C E R T I F I C A T I O N

Pursuant to Section 13, Article VIII of the Constitution, and the Division Chairperson’s Attestation, I certify that the conclusions in the above Decision had been reached in consultation before the case was assigned to the writer of the opinion of the Court’s Division.

RENATO C. CORONA
Chief Justice


Footnotes

* Designated additional member per Special Order No. 883 dated 1 September 2010.

** Designated additional member per Special Order No. 886 dated 1 September 2010.

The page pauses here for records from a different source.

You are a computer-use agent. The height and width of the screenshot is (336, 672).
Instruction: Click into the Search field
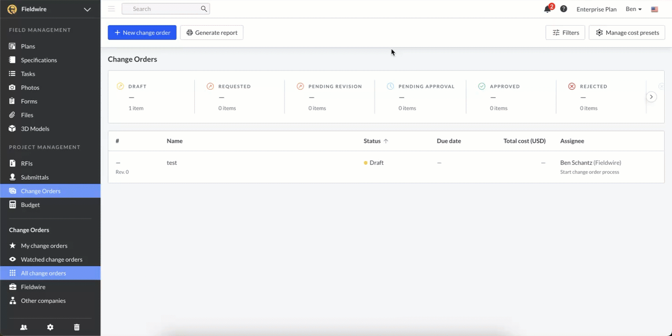162,9
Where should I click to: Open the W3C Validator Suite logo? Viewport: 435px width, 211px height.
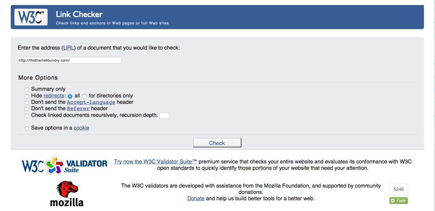coord(65,165)
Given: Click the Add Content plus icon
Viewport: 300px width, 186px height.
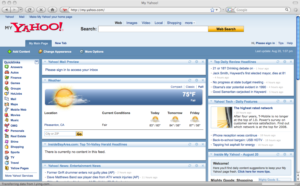Looking at the screenshot, I should click(9, 52).
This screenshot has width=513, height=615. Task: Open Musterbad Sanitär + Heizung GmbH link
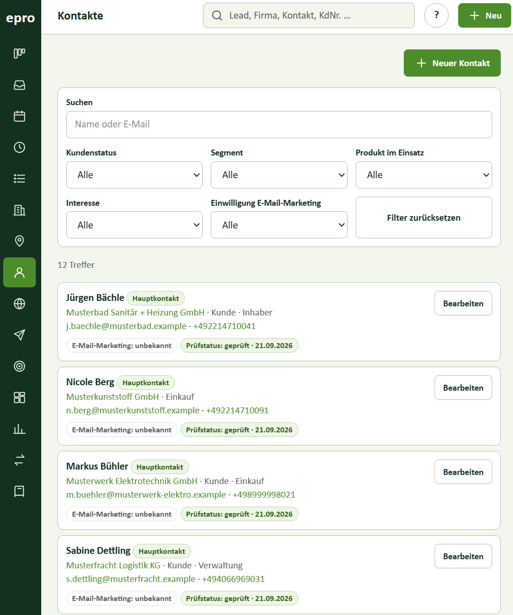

1 Under Rule 65 of the Rules of Court.

2 Rollo, pp. 264-269. Penned by Associate Justice Rodolfo A. Ponferrada, with Associate Justices Jose R. Hernandez (Acting Chairman) and Roland B. Jurado (Sitting as Special Member per Administrative Order No. 25 dated 24 March 2006), concurring.

3 Id. at 338.

4 Id. at 565.

5 Alex Guaybar, Jack Guiwan, Mad Guaybar, Oliver Guaybar, Jonathan Guaybar, Miguela Cabi-ao, Jose Rommel Saludar, Joel Teves, Rico Altizo, Martin Saycon, Johnny Medillo, and Jolito Poralan,

6 Rollo, p. 565.

7 Id. at 359-375.

8 Id. at 393-425.

9 Id. at 423-424.

10 Id. at 426-461.

11 Id. at 462-485.

12 Id. at 498-525.

13 Id. at 526-559.

14 Id. at 560.

15 Id. at 561, 566.

16 Consisting of Acting Deputy Special Prosecutor Wendell E. Barreras-Sulit, Acting Director of the Prosecution Bureau John I.C. Turalba, and Assistant Special Prosecutor Almira A. Abella-Orfanel.

17 Rollo, pp. 564-570.

18 Id. at 570.

19 Id. at 572-578.

20 Id. at 579-581.

21 Id. at 268.

22 Signed on 16 February 2001.

23 Albert v. Sandiganbayan, G.R. No. 164015, 26 February 2009, 580 SCRA 279.

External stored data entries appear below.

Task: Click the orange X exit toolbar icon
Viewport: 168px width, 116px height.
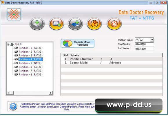Action: point(114,24)
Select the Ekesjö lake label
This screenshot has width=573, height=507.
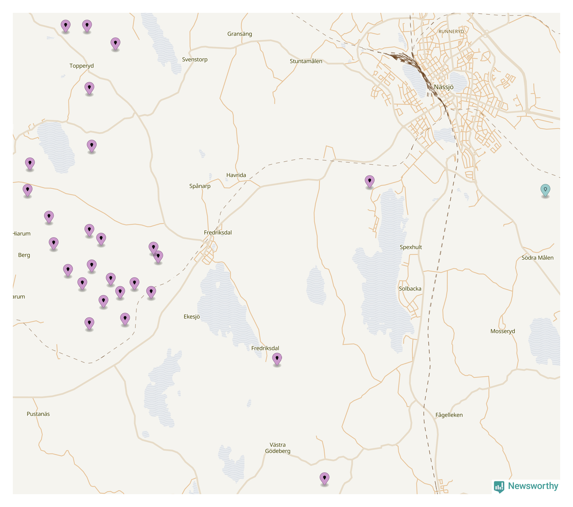pyautogui.click(x=192, y=317)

24 AN ACT TO ENSURE A SPEEDY TRIAL OF ALL CRIMINAL CASES BEFORE THE SANDIGANBAYAN, REGIONAL TRIAL COURT, METROPOLITAN TRIAL COURT, MUNICIPAL TRIAL COURT, AND MUNICIPAL CIRCUIT TRIAL COURT, APPROPRIATING FUNDS THEREFOR, AND FOR OTHER PURPOSES. Approved on 12 February 1998.

25 Revised Rules of Criminal Procedure. Effective 1 December 2000.

26 Dated 12 February 1999, with a supplemental motion for reconsideration dated 28 May 1999.

27 Rollo, p. 570.

28 Venus v. Desierto, 358 Phil. 675 (1998).

29 Presidential Commission on Good Government v. Desierto, 445 Phil. 154 (2003).

30 325 Phil. 229 (1996).

31 Id. at 244.

32 G.R. Nos. 103446-47, 30 August 1993, 225 SCRA 725.

33 Id. at 730.

34 Nava v. National Bureau of Investigation, 495 Phil. 354 (2005).

35 Fuentes, Jr. v. Office of the Ombudsman, G.R. No. 164865, 11 November 2005, 474 SCRA 779.

36 Serapio v. Sandiganbayan, 444 Phil. 499 (2003).

37 G.R. No. 166859, 26 June 2006, 492 SCRA 747.